I have found an organization on line for teaching children social manners and some character building. Why don't Catholic parents do something similar?

Feast of St. Nicholas

This feast is a major one on both sides of my family. Being from ancestors who are both Moravian, Bohemian, and Luxembourgians, my family and I celebrated this in grand style.

It was so wonderful. As we all sat down for dinner on December 6th, there would be a knock at the front door. Mom and Dad and all the children were with us, so who could it be but St. Nicholas.

We would rush to the door and there, on the front porch, in the snow, usually, were sacks of fruit, chocolates, other candies, and some toys. Of course, we always received gold coins, the symbol of St. Nicholas, who provided dowries for three poor girls.

No footprints, no disturbance in the snow.

It was not until years late that my mom told me that the Lutheran gentleman next door would wear his snowshoes, which barely leave a mark in snow. and deliver what mom had given him earlier in the day.

I think that counts as ecumenism.

It is a family name. My day has that name as his Confirmation name and I have cousins and second cousins and third cousins who are Nick, Nicky and Nicholas. Really, but we do not cook lamb in the front yard. But, we do have Panettone on St. Nicholas Day.

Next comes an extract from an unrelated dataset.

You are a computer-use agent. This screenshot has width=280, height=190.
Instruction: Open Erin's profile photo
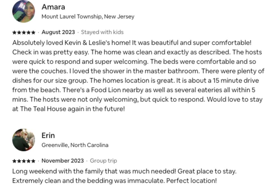(x=24, y=140)
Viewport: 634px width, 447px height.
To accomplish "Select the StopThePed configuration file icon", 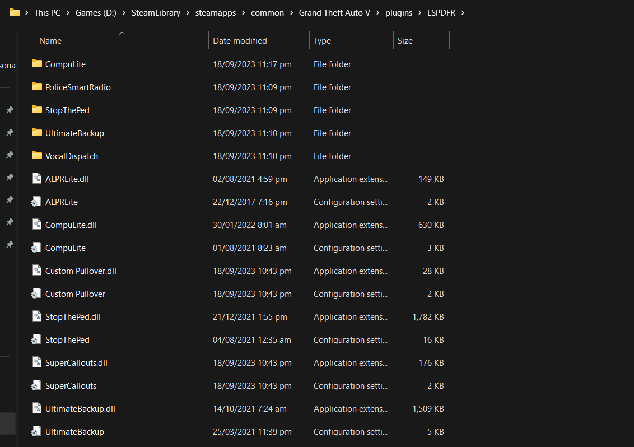I will point(36,340).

I love St. Nicholas and the two main readings in the EF struck me particularly this year.

From the Epistle to the Hebrews 13: 7-17 is this section verses 13 and 14:

Let us go forth therefore to him without the camp, bearing his reproach. For we have not here a lasting city, but we seek one that is to come 

Two important points: one, we are on the outside and we should be. We should be a mark of distinction in the world, not conforming to it, but changing it by our example; and two, this is not our permanent home. 

If the world hates us, that most likely means we are living out our baptismal vows.

St. Nicholas is our example.

The other reading which impressed me today is the Gospel, Matthew 25: 14-23. The talents are not necessarily our gifts, as some of the great writers of mediation state, but graces.

We may be given only two graces; use them. We may be given only four graces; use those.

We cannot measure grace, of course, but use the grace of the sacraments daily. Do not squander the gifts. And a selection from my favourite musical tribute to St. Nicholas. 

Benjamin Britten, "Saint Nicholas": Nicholas comes to Myra and is chosen as Bishop. .Please listen to it, as even as a selection from the entire Cantata, it is sublime.

Thank you, dear St. Nicholas, for being my family's patron. Intercede for us in these hard times to be as courageous as we possibly can be. Thank you, St. Nicholas, for your example and grace.